The experimental results of the proposed model and other comparative models on the simplifyweibo_4_moods and ChnSentiCorp_htl_all datasets are shown in
Table 6 and
Table 7 and
Figure 16. To verify the effectiveness of the hybrid (combined, fused) neural network model proposed in this paper, using pre-trained models as well as optimized ones, several classical models were selected for comparison experiments. In the single neural network approach to sentiment analysis, the TextCNN and LSTM models were selected for comparison experiments. In the hybrid (combined, fused) neural network approach to sentiment analysis, among the sentiment analysis methods that introduce an attention mechanism, BiLSTM-ATT and Attention-Based Convolutional Neural Network (ABCNN) were chosen for comparison experiments. In both experiments, the best results of each model were selected for comparison.

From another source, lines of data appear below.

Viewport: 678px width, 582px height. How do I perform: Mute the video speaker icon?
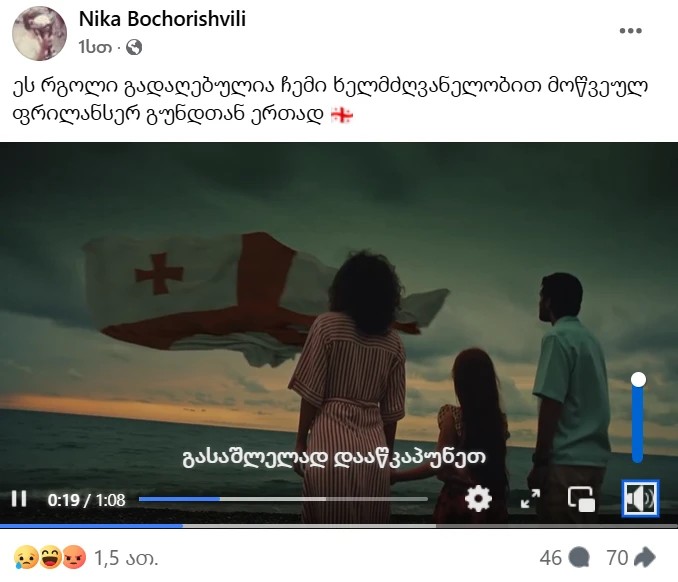click(640, 499)
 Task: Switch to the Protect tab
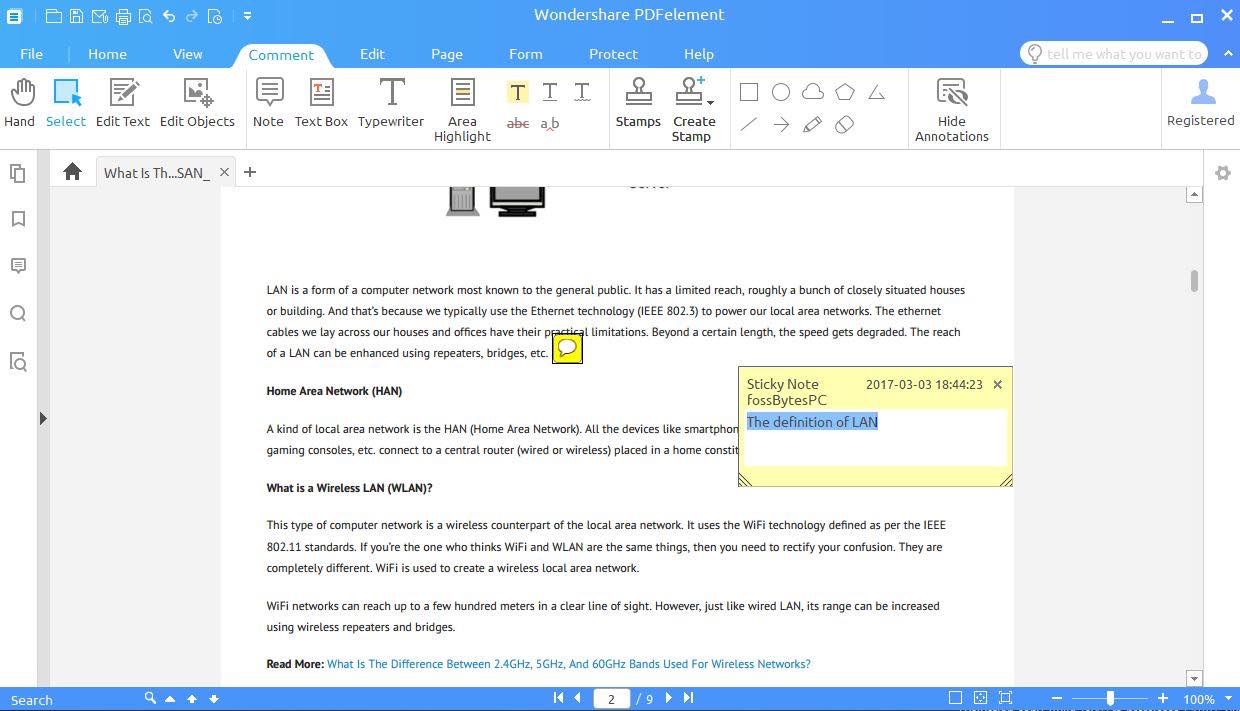[613, 54]
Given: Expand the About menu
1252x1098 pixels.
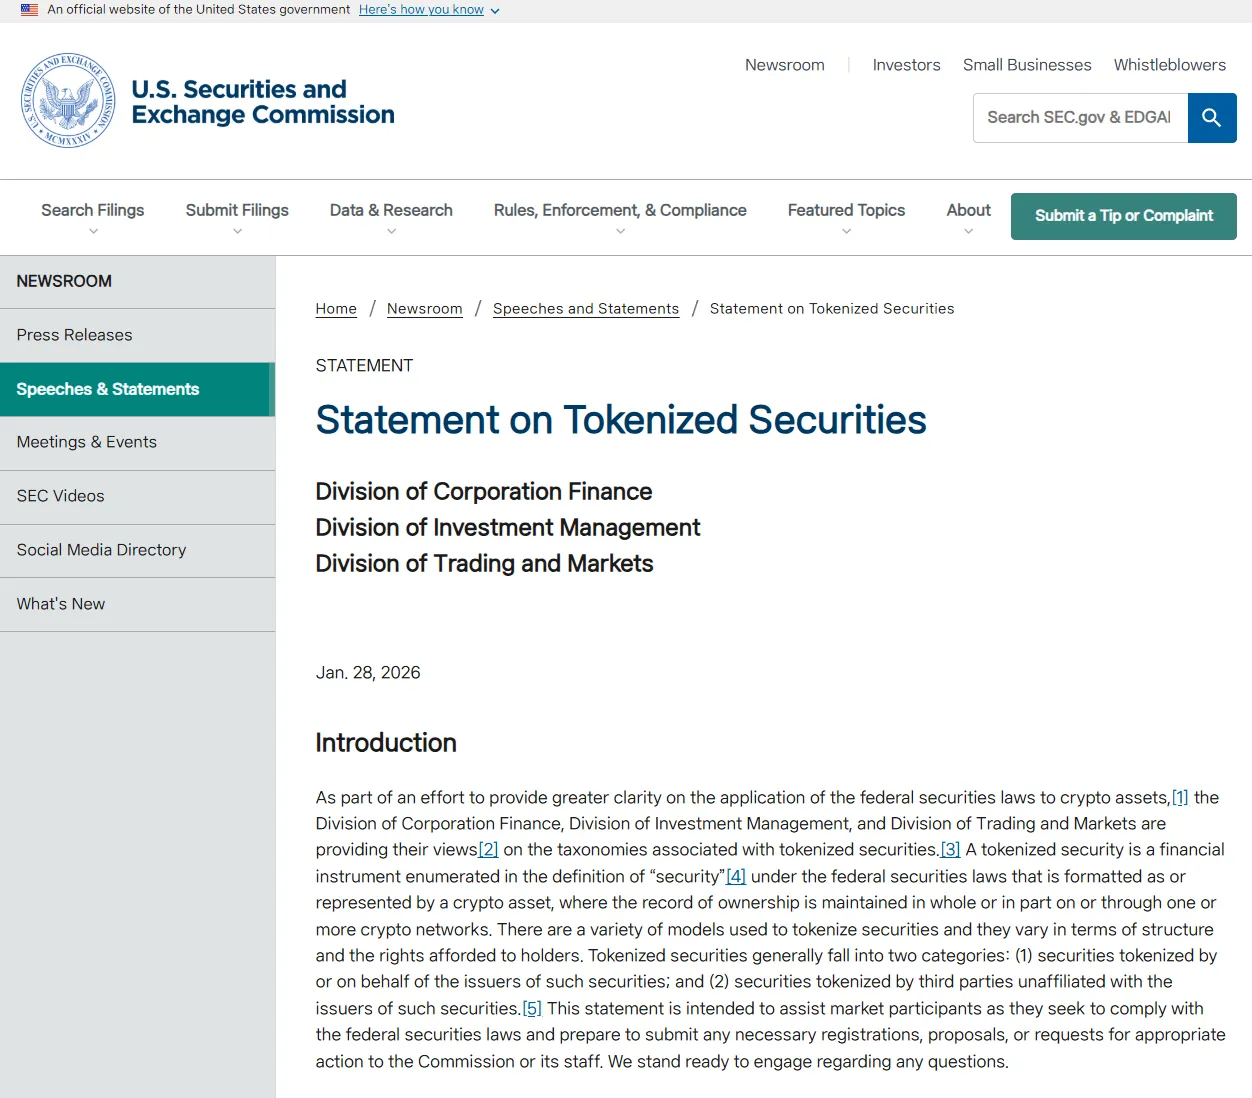Looking at the screenshot, I should (x=968, y=216).
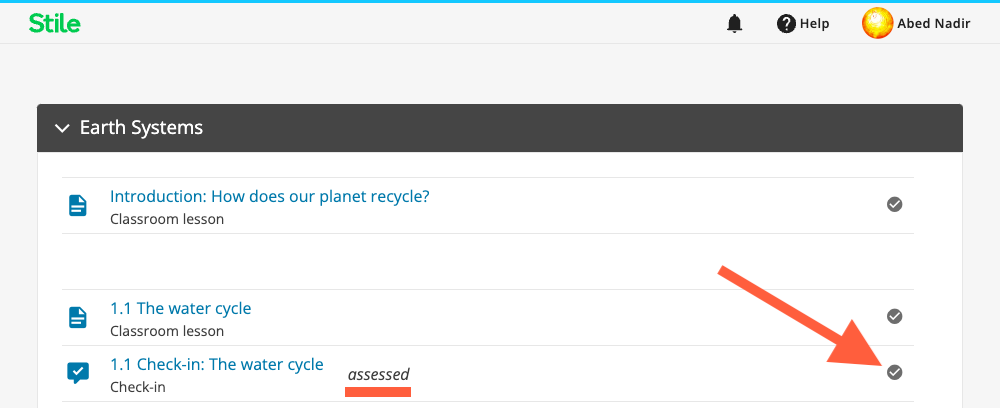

From the experimental results, it can be seen that the BERT-ETextCNN-ELSTM model proposed in this paper achieved the best sentiment analysis performance on both the simplifyweibo_4_moods and ChnSentiCorp_htl_all datasets, with the highest accuracy, F1 value, and macro-average F1 value. From the results, it can be seen that the overall performances of TextCNN-LSTM, BiLSTM-ATT, Attention-Based Convolutional Neural Network (ABCNN), and the model in this paper, BERT-ETextCNN-ELSTM, were significantly higher than those of TextCNN and LSTM. Additionally, the hybrid (combined, fused) neural networks for sentiment analysis compared to single neural network approaches were studied, and the advantages of different approaches were considered before combining and improving these approaches. Their use for sentiment analysis achieved good results, indicating that this approach was significantly effective in alleviating the problem of reliance on the model’s structure. Among the hybrid models, the performance of the model proposed in this paper, BERT-ETextCNN-ELSTM, was significantly higher than that of TextCNN-LSTM, BiLSTM-ATT, and ABCNN, indicating that the BERT model incorporated in this paper could better handle contextual information and deal with problems such as polysemy and ambiguity. In addition, the optimization of TextCNN-LSTM in this paper enabled the model to more fully exploit the deep semantic information of short textbooks, thus further improving sentiment analysis of comment data.